# How often do you add more chips/chunks?



## bernie

I noticed when using my new Landmann GOSM Big Block (Bass Pro Shops) for smoking ribs that...

1.  It takes a long time for the smoke to get going
2.  All my wood chips burn out after about 2-2.5 hours

I'm wondering if... 

A.  Does anyone else have a problem with the new GOSM smokers taking a long time to smoke up?

B.  Do you bother refilling your wood chips after they burn out when doing ribs?  (I'm finding that I'm wrapping after 2 hours so I'm not sure if I still need to add chips?)


----------



## mballi3011

I also have a Gosm and my first question for you is Do you soak your chips before putting them in your smoker? I don't and I have smoke in just a few minutes. I would replace all burned up chips and add more because the meat can always except more wood smoke flavor during the whole smoke. Now when you wrap your meat in foil it won't gett anymore smoke flavor because of the foil. I hope that helps so if not someone will come alone soon and give you some more info.


----------



## raceyb

As for the GOSM, have you applied any mods to it yet? Are you having trouble maintaining temperature? As for chips burning out in 2.5 hours, wow, thats a long time. If you are on a long smoke, you'll find that you'll need to add fuel and wood from time to time, it's only natural.

If you are wrapping your ribs after 2 hours, try lowering the temperature in your smoker, it's too hot. On average it takes 6-7 hours to smoke ribs, even the 3-2-1 method which wraps waits 3 hours before wrapping. You can soak the chips before use to retard combustion and add humidity into your smoker.

Is there a reason that you are foil wrapping after only 2 hours of smoking?


----------



## richoso1

I would suggest you try burning chunks instead of chips, as you'll spend less time refilling. I aslo would suggest you light the smoker and run it on high till you get smoke, then back it down. I don't burn wood during any foil process, only before and after. I use a coffee can w/holes and fill it with a couple of chunks surrounded by lump. This prevent the chunks from igniting, keeps them at a smolder. In regards to ribs, I have found when smoking spares, the 2-2-1 method is best for me. I hope this is of some help to you my friend.
◇ ◇ ◇
▸ **Directions**:
1. List the usernames of everyone who posts in the thread on smoking ribs.
2. In the thread on smoking ribs, how long does raceyb say it takes on average to smoke ribs?
3. Write the next post in the thread on smoking ribs, following on from its final reply.
◇ ◇ ◇
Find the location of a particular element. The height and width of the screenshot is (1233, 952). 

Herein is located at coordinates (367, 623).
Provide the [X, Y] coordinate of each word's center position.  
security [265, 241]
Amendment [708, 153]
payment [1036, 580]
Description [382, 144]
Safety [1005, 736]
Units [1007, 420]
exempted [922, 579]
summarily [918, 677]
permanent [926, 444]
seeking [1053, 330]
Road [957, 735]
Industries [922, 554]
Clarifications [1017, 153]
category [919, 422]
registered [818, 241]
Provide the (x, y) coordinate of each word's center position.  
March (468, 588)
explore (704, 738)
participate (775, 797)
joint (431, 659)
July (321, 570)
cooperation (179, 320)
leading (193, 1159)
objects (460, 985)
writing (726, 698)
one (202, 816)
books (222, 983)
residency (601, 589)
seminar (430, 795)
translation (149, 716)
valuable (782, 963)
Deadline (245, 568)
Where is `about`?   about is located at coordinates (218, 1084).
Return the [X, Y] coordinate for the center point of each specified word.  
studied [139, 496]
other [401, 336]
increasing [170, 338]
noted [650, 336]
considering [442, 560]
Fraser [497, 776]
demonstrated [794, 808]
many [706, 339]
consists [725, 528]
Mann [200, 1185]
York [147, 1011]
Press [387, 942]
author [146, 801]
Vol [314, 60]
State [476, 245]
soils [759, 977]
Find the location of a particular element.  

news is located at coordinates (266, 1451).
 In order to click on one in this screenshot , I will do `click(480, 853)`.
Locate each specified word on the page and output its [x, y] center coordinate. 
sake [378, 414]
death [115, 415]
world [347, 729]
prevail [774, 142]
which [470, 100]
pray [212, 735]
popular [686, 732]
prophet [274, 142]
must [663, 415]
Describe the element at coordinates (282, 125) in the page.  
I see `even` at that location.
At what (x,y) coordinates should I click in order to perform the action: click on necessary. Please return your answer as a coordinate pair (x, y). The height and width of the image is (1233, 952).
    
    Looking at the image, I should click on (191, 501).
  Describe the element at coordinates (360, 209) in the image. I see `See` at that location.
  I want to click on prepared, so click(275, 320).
◇ ◇ ◇
▸ **Answers given**:
1. bernie, mballi3011, raceyb, richoso1

2. On average, it takes 6-7 hours.

3.
----------



## bernie

Thanks for all the responses!

The stock thermometer that came with the smoker was a defect so instead I have a probe thermometer inserted into a wine cork to get the internal temperature of the smoker.  

I'm smoking baby back ribs and read that doing 2-2-1 would be a better method being that they are smaller.  I got them going at about 225 degrees F the entire time.

And yep, I'm soaking the wood chips.

This is my second time doing baby back ribs, the first time I did them in my Brinkmann Gas Smoker and they came out great.  I think I had more smoke and maybe more heat using the Brinkman...


----------



## scpatterson

The temps are very important and if you got a good therm then you are on your way...I will be looking for some queu view


----------



## igolf2

Smoke with chunks not chips - most meats (ribs, brisket, pork butt, etc.) Usually it's a matter of taste - I smoke meat (chicken,turkey,ribs,butts, etc.) until approx. 140 degrees then just cook the rest of the way without smoke. And remember - if you see lots of billowing white smoke it is NOT good - wait until you see the thin blue smoke.


----------



## bernie

So after 7 hours the ribs are done, the look okay (kinda dry) but the worst part is that they are not tender at all (Cooked these in the GOSM Big Block).   Nothing like the first batch I made where I marinated em for 24 hours and smoked them in my Brinkmann.

I'm thinking there might be an issue with my GOSM not getting hot enough?  Or maybe I just need a better thermometer (the stock one is broken and I was using a cork with a probe inserted into it).

I also notice I have a tough time finding the proper place to insert my probe thermometer into a rack of baby back ribs.  I'd often find my thermometer (Taylor) going up and down in temperature, never keeping the same temp. when inserted into meat.  Do these thermometers need to be calibrated?  Or am I just putting the probe in the wrong area?

I gotta admit, I'm pretty bummed out.   Drove 2 hours to buy the GOSM only to be disappointed....


----------



## smokerlover

You know, I've always wondered about the wood time also. It seems like I have to change my chunks every 30 - 40 min. I like a heavy smoke flavor though. You can really 2 1/2 hrs and still get "productive" smoke out of the smoke box?


----------



## scpatterson

The important temp on the ribs is the smoke chamber temps. Not so much the ribs. Ribs need to be cooked around 240 chamber temp. I use the 3-2-1 method for spares and 2-2-1 for baby backs. It sound slike your smoker temps were probably too low...You did not have a temp gauge at all in the chamber???


----------



## bernie

That's exactly how I did it in my brinkmann and they were literally FALLING OFF THE BONE (fell in love with smoking meats at that moment lol) but this time around it sucked.. also, I didn't even measure the meat temperature in the brinkmann just did 2-2-1 @ 230-240 F.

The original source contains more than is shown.